Task statement: Which lines of the data below hold "resolution"? Copy each of them.

Saved entries:
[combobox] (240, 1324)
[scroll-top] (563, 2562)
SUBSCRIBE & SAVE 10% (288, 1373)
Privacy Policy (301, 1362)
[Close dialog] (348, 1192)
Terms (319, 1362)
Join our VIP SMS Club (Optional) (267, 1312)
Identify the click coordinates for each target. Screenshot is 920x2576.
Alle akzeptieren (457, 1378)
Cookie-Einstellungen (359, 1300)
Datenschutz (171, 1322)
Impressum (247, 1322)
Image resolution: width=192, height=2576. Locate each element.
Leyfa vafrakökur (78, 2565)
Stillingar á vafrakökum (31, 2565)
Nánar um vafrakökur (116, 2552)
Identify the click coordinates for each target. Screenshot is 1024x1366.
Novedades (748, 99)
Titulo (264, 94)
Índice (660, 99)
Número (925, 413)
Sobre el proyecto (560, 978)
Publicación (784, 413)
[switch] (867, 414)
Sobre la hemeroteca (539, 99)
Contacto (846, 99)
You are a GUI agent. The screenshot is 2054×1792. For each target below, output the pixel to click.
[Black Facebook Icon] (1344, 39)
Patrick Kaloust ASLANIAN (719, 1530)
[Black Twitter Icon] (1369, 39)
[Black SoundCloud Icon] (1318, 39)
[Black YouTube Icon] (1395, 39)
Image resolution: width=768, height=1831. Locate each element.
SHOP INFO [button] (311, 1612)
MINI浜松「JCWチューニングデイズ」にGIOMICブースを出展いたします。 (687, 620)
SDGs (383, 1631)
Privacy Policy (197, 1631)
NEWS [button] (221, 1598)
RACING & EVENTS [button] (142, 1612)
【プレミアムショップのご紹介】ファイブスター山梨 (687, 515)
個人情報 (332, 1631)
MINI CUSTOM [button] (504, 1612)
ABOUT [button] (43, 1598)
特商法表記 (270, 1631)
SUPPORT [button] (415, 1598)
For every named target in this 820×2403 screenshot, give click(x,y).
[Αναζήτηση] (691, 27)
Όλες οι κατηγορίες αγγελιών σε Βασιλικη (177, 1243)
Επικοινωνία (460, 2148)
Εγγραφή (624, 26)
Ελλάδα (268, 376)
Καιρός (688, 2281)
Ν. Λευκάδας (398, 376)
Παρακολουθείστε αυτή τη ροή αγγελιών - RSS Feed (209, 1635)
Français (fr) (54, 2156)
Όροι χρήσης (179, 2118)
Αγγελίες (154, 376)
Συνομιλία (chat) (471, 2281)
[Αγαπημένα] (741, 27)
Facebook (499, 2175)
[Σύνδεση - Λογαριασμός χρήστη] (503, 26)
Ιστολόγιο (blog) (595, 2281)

Exercise result:
Image resolution: width=192, height=2576. Locate each element.
Image resolution: width=768, height=1831. Locate each element.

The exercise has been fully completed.